Brazilian communications satellite

Star One B4, originally designated Brasilsat B4, is a Brazilian communications satellite which is operated by Star One. It was constructed by the Hughes Space and Communications Company, and is based on the HS-376W satellite bus. It was the penultimate HS-376, and final HS-376W to be launched. Its launch was contracted by Arianespace, using an Ariane 4 44LP-3 carrier rocket. The launch occurred at 23:16 GMT on 17 August 2000, from the ELA-2 launch pad at the Guiana Space Centre. The Nilesat 102 satellite was launched on the same rocket.
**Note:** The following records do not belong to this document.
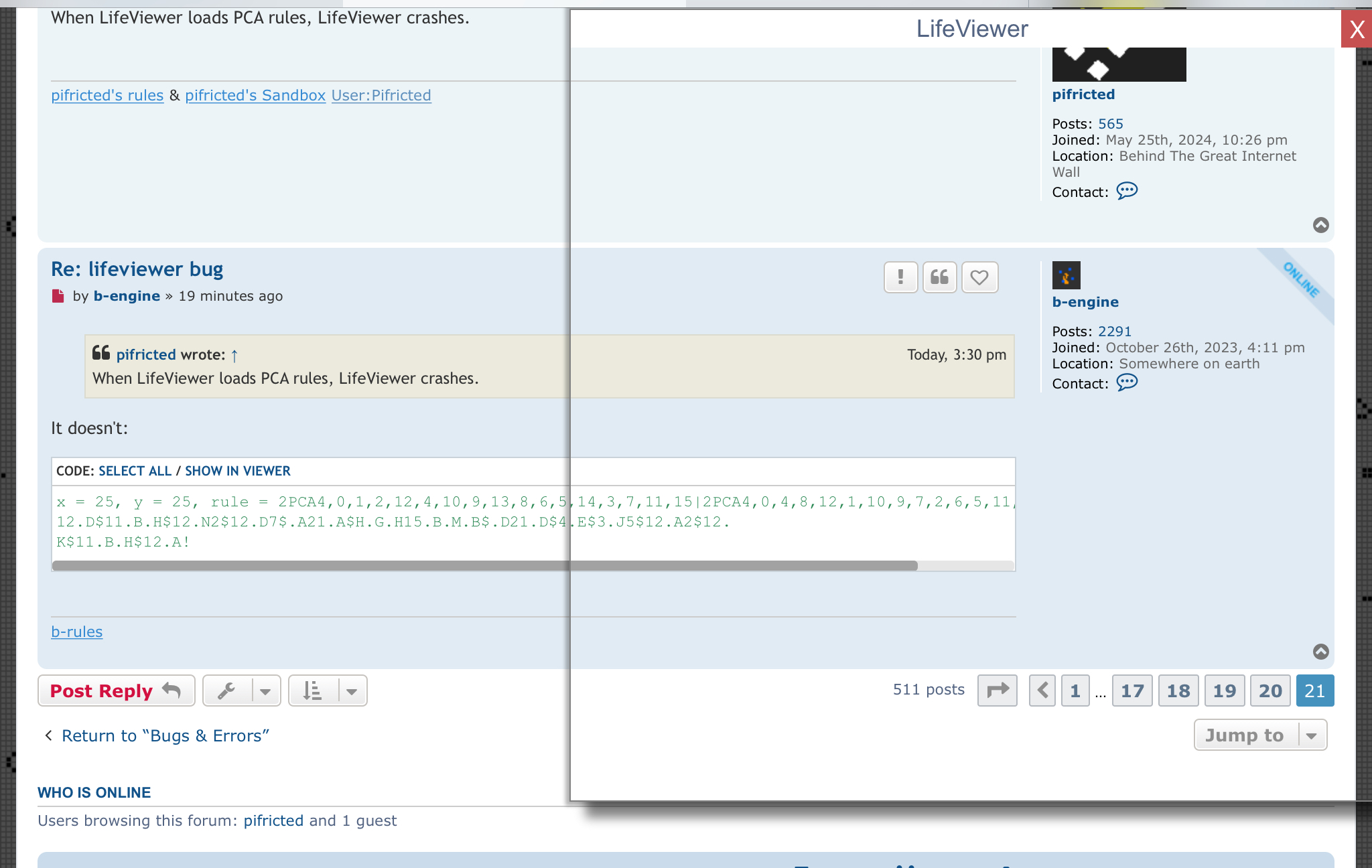Click the heart like-post icon
The height and width of the screenshot is (868, 1372).
[979, 277]
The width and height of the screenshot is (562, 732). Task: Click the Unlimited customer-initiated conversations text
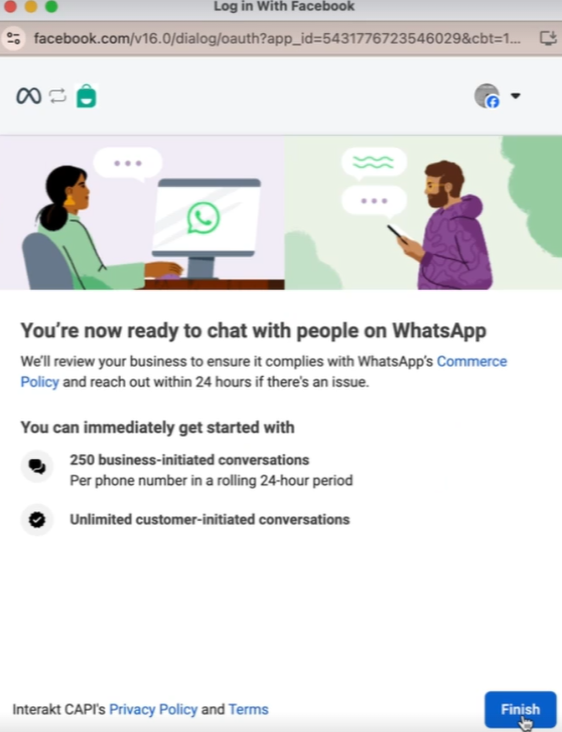click(210, 520)
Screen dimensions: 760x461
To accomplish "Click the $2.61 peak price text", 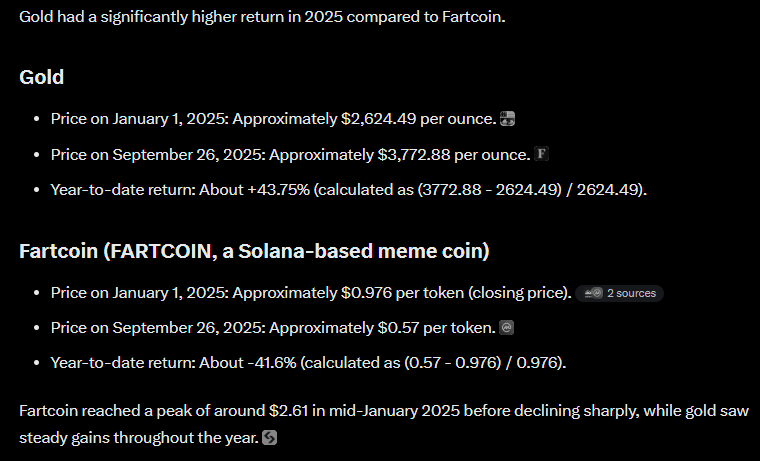I will tap(288, 411).
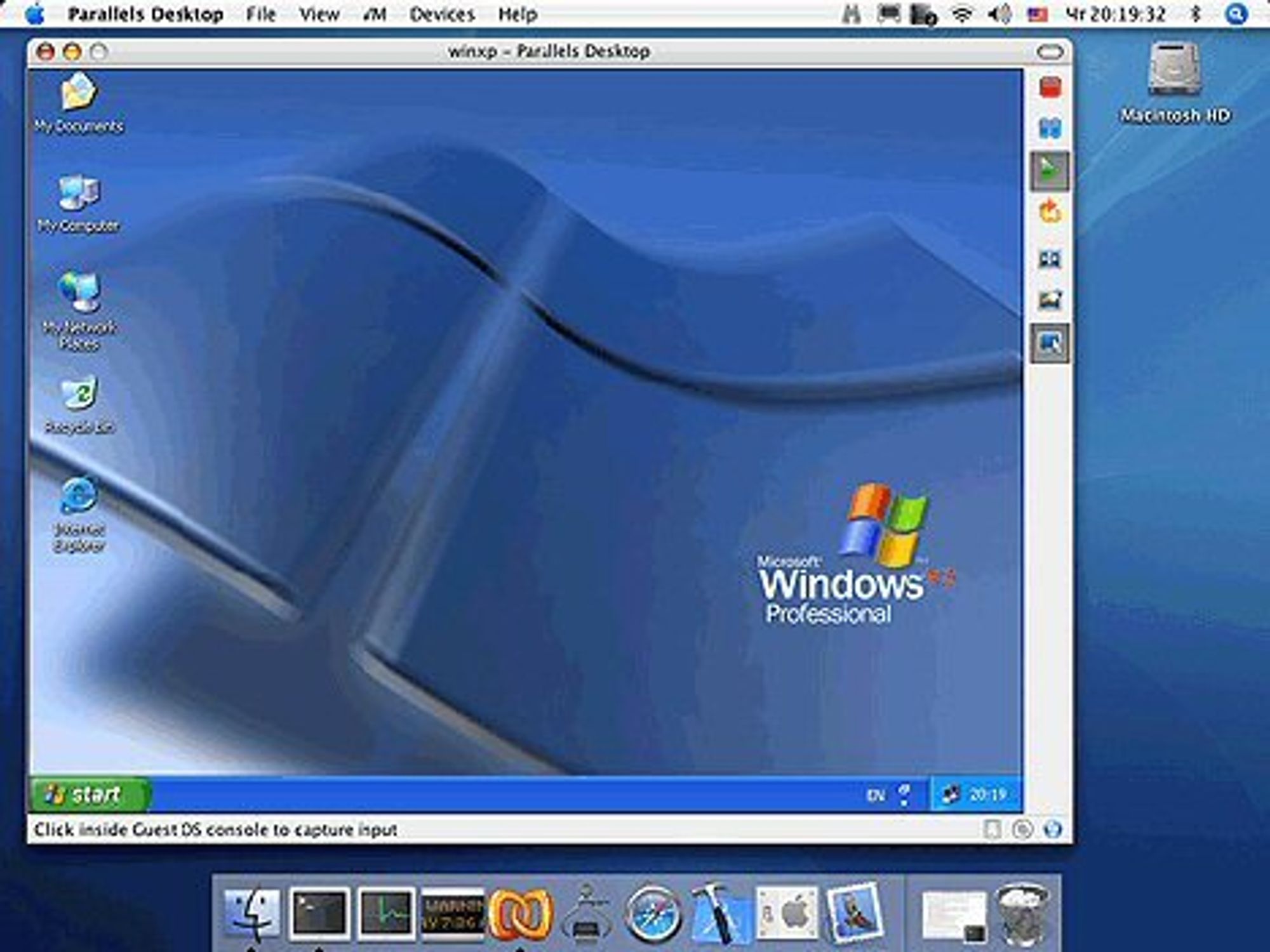Select the Internet Explorer desktop icon
This screenshot has height=952, width=1270.
click(x=79, y=515)
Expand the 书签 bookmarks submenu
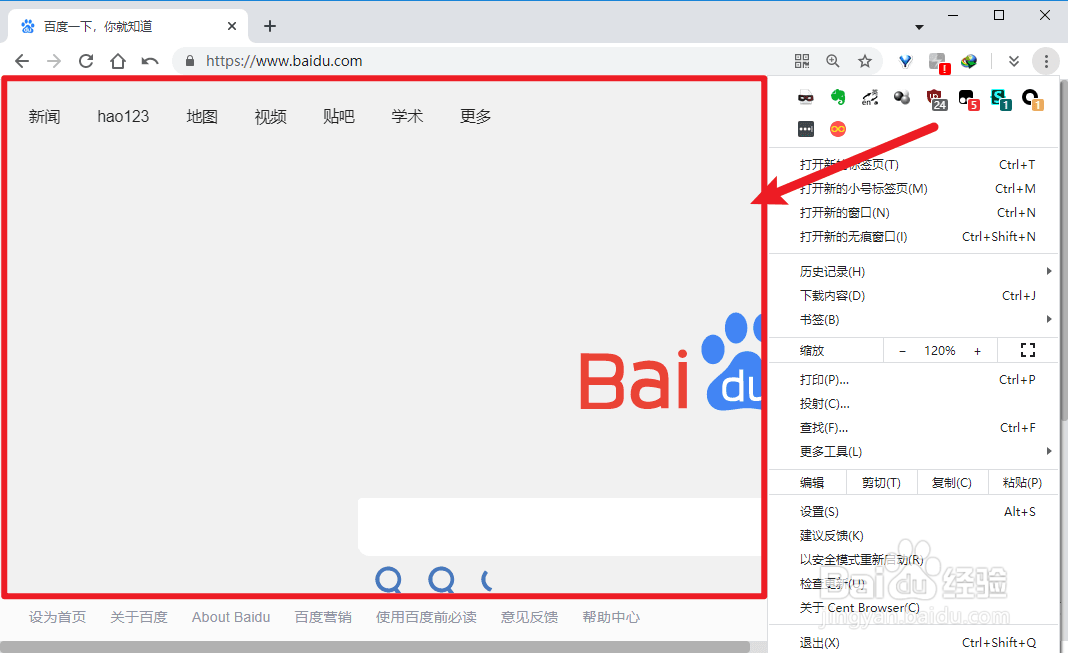 819,319
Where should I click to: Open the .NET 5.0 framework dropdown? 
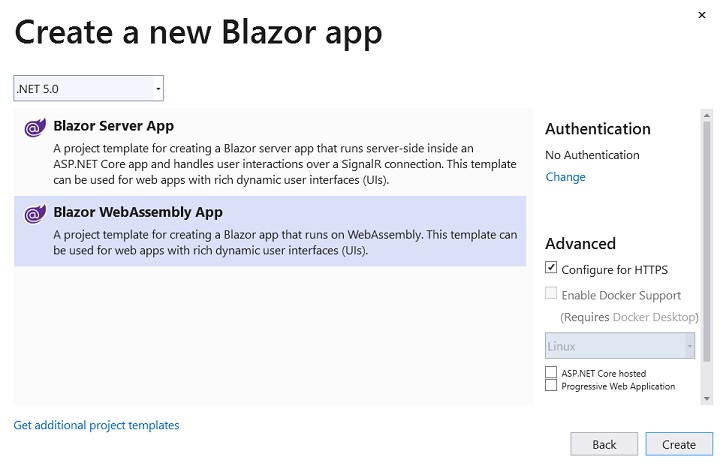[88, 88]
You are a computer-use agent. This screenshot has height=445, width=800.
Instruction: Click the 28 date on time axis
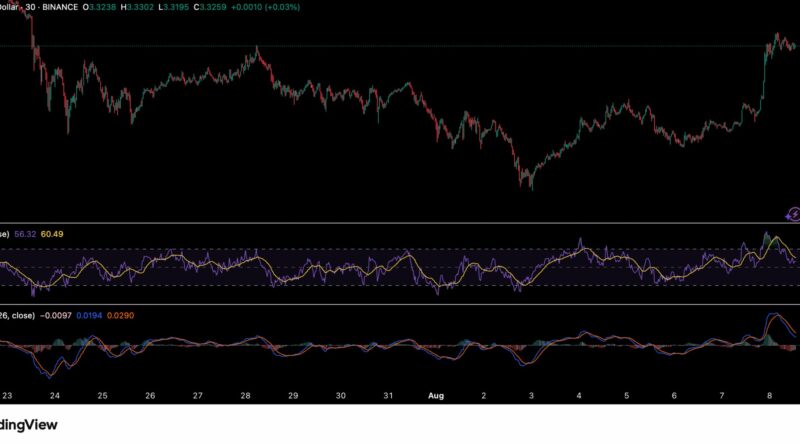[x=245, y=395]
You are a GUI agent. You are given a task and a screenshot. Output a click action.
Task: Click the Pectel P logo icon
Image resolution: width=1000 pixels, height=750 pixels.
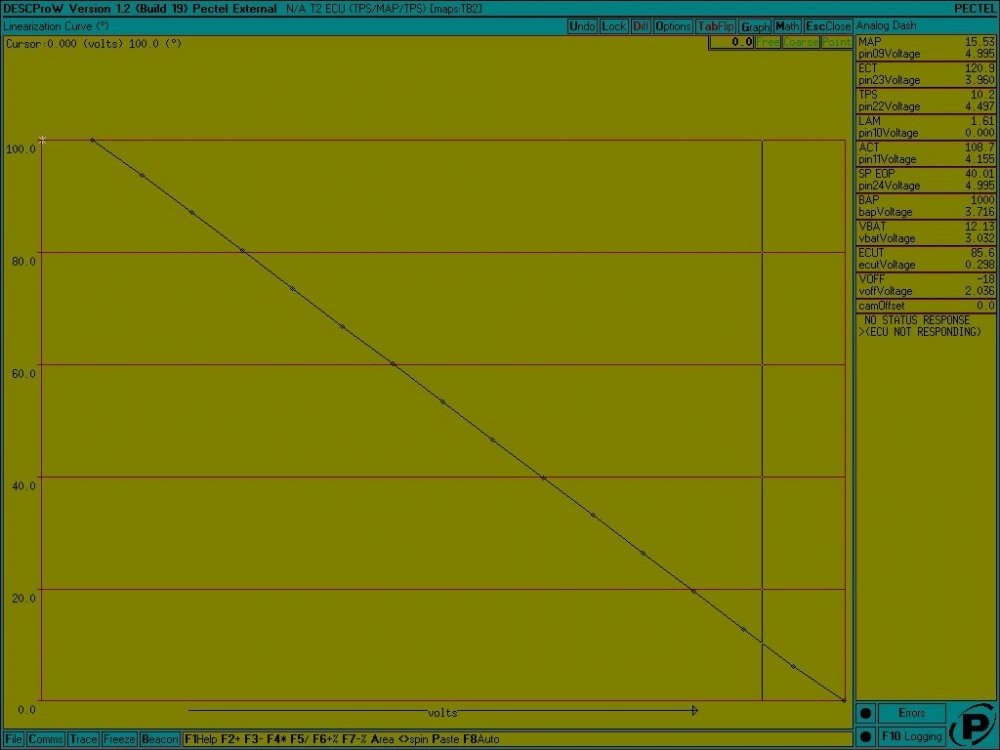pyautogui.click(x=971, y=726)
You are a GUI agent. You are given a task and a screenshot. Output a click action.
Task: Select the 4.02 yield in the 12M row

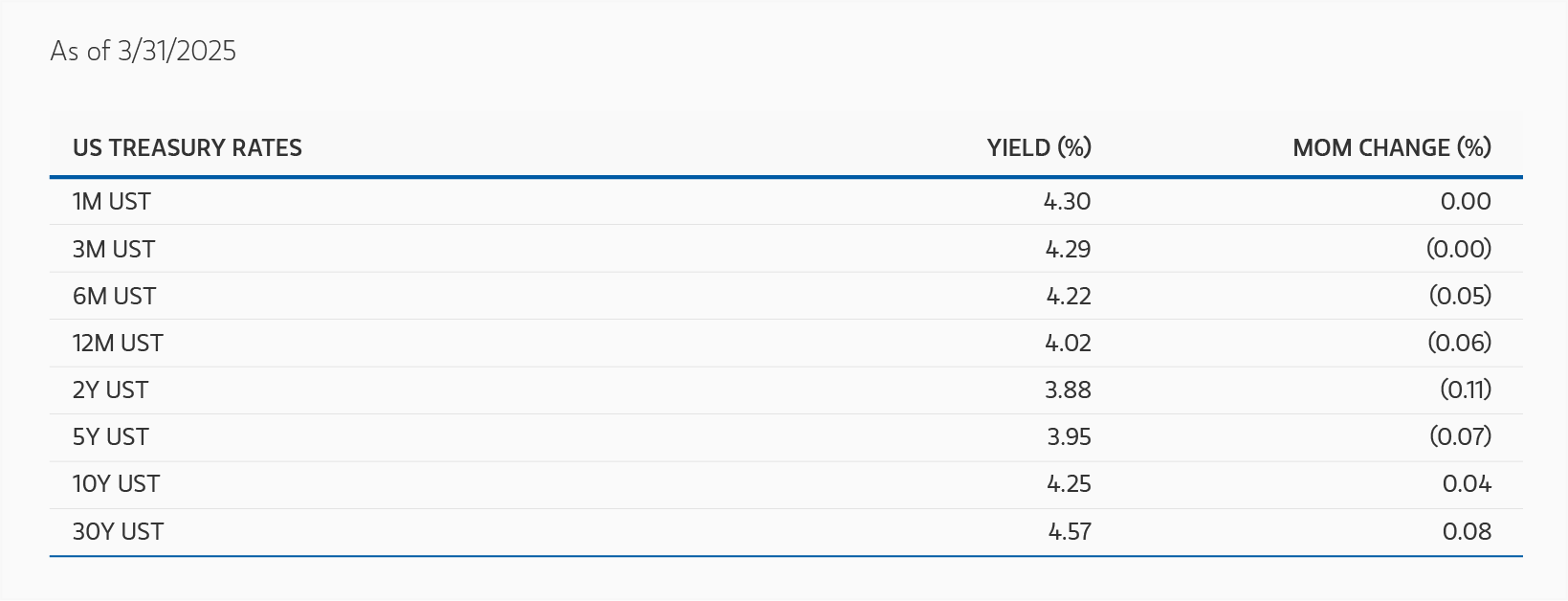pyautogui.click(x=1068, y=344)
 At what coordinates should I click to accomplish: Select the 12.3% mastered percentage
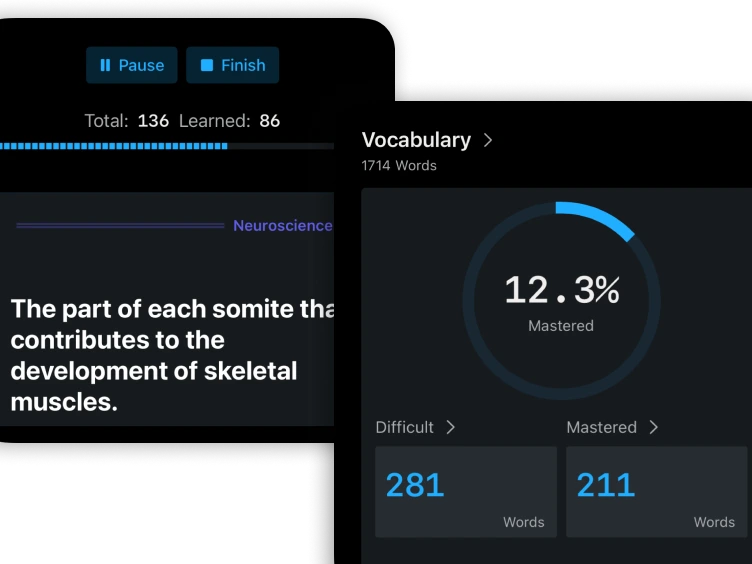[561, 291]
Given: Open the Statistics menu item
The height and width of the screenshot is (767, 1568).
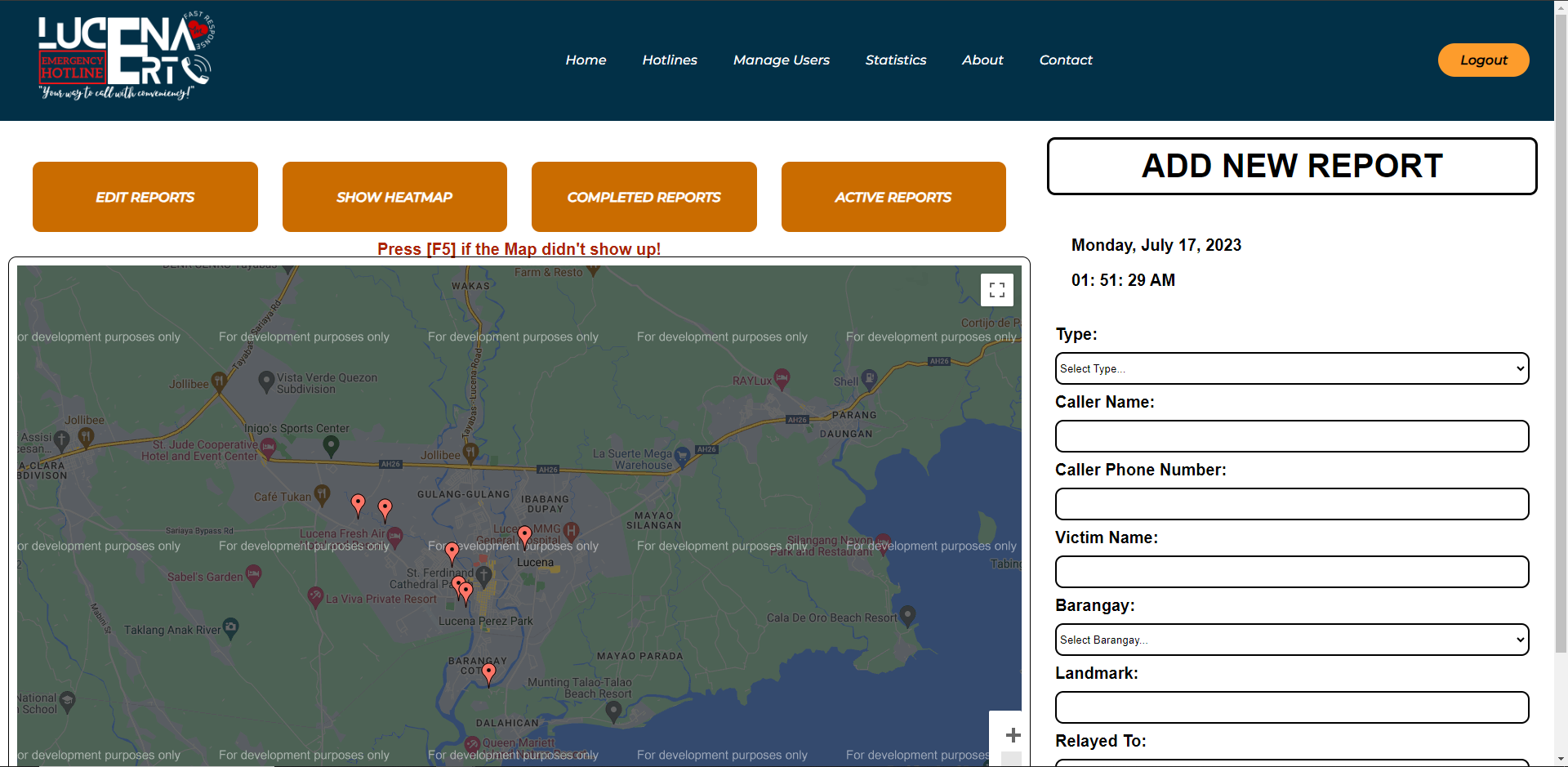Looking at the screenshot, I should tap(895, 60).
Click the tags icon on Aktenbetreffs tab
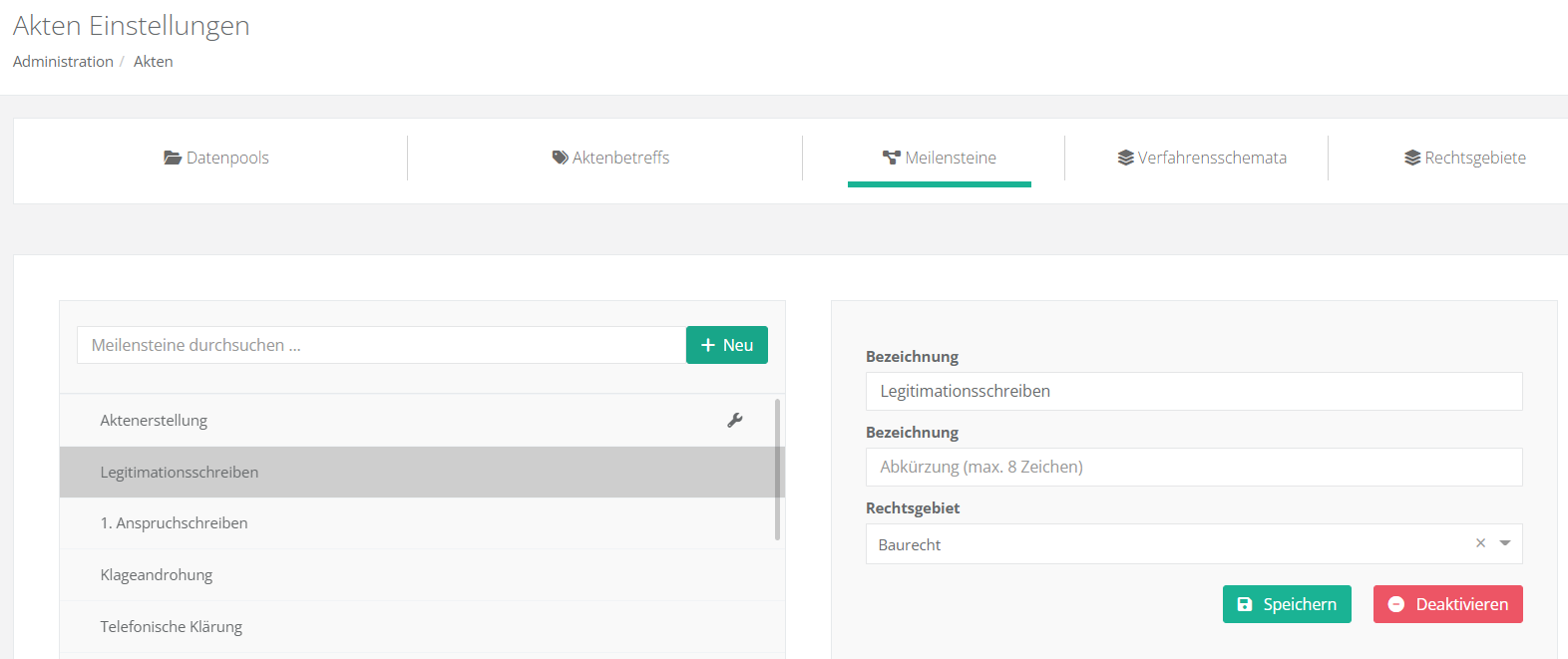 tap(560, 158)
It was originally built and launched as Brasilsat B4 for Embratel, and was later transferred to Embratel's subsidiary Star One and renamed. Following its launch it raised itself into geostationary orbit by means of its onboard R-4D apogee motor, and was positioned at 75° West for on-orbit testing. This was completed in September 2000, and it was moved to 92° West, arriving in October. It remained at that position until January 2007 when it was relocated to 70° West. It arrived on station in February, and subsequently departed in June 2008. In July 2008 it arrived at 84° West, where it is currently stationed. It carries twenty eight transponders, and has an expected on-orbit lifespan of 12 years. It initially replaced the Brasilsat A2 satellite.

and the end of satellite Brasilsat B4 was moved to junk orbit in June 2021.